── 原文 ──
見出し画像

文筆家そしてモノガタリストとしてのご挨拶

私は何者でもありません。

林海平(はやしかいへい・Lin HaiPing)という名前は日本でのペンネームであり活動名です。

私は、これまで複数の会社を20年以上にわたり日本と中国で経営してきました。恥ずかしながらいい時もありました。ですが、経営能力がないということを20年以上かけてようやくわかった愚かなものです。

直近ではプロデューサーとして中国と韓国のテレビ、ネットで放映配信されたアニメ(プリプロは日本人による中国のオリジナルアニメ作品)を作ってきました。その流れでアニメの企画制作やIP(版権)の取り扱いなどをやってきましたが、コロナ渦ですべての仕事がなくなりました。
───
── 資料 ──
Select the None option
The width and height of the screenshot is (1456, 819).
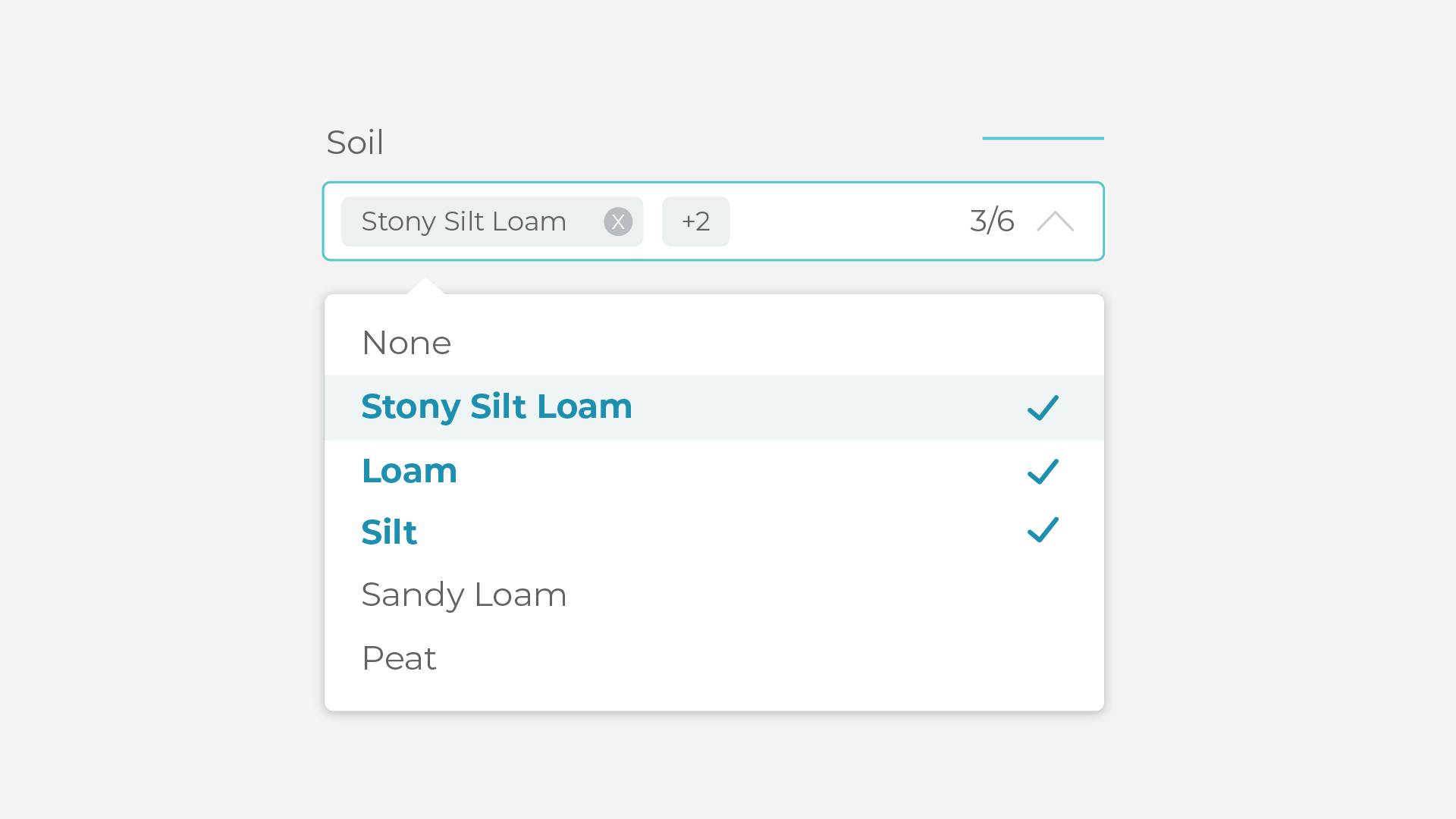tap(406, 343)
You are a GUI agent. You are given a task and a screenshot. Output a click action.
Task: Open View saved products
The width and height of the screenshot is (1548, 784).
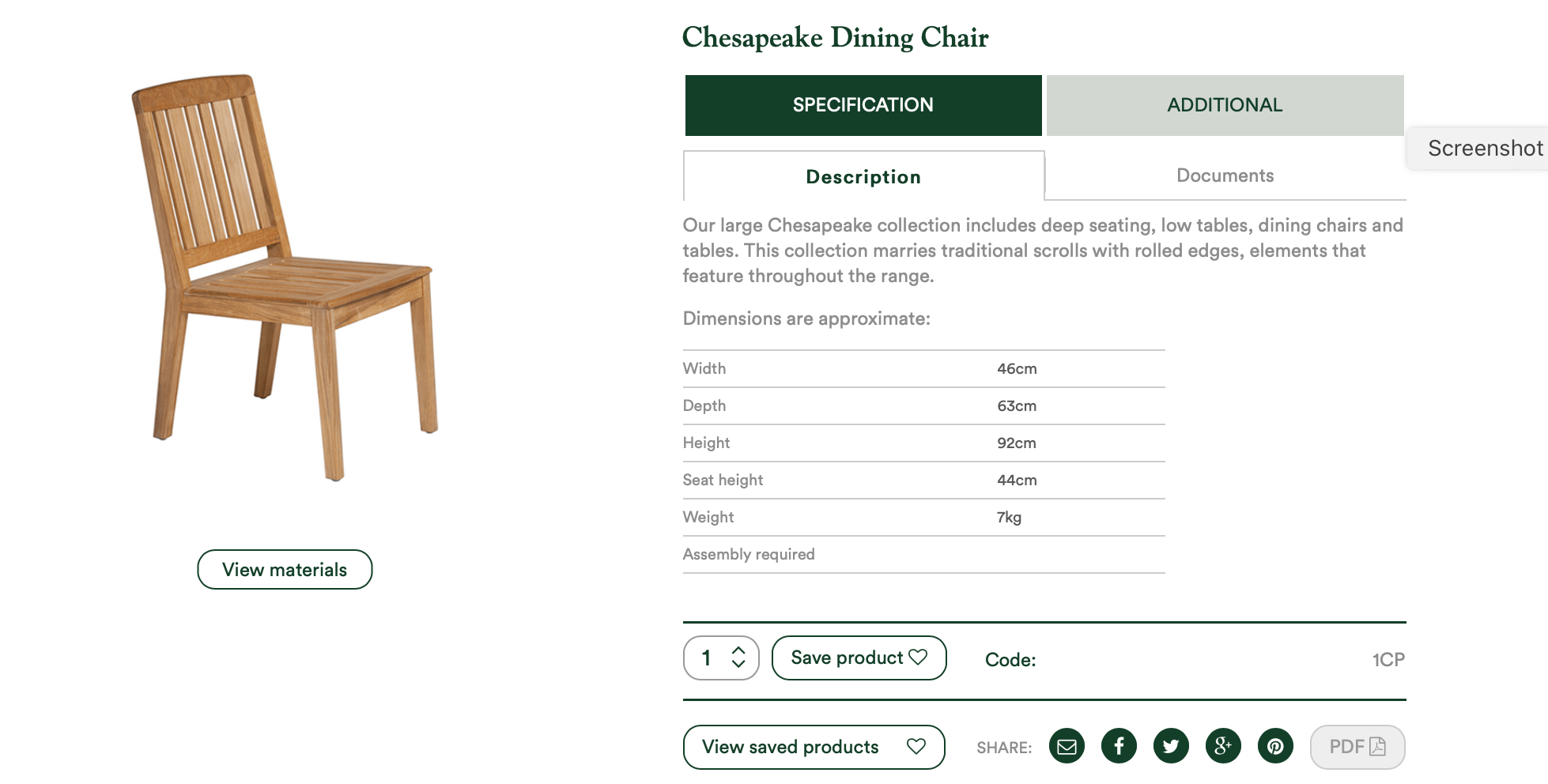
───
- **作業指示**
1 > 原文のうち、「私は何者でもありません。」で始まり「べての仕事がなくなりました。」で終わる部分を、一字も変えずに再掲してください。
2 > 原文に出てくる国名を、重複を除いてすべて挙げること。

- **課題別の解答**
1 >
私は何者でもありません。

林海平(はやしかいへい・Lin HaiPing)という名前は日本でのペンネームであり活動名です。

私は、これまで複数の会社を20年以上にわたり日本と中国で経営してきました。恥ずかしながらいい時もありました。ですが、経営能力がないということを20年以上かけてようやくわかった愚かなものです。

直近ではプロデューサーとして中国と韓国のテレビ、ネットで放映配信されたアニメ(プリプロは日本人による中国のオリジナルアニメ作品)を作ってきました。その流れでアニメの企画制作やIP(版権)の取り扱いなどをやってきましたが、コロナ渦ですべての仕事がなくなりました。

2 > 日本、中国、韓国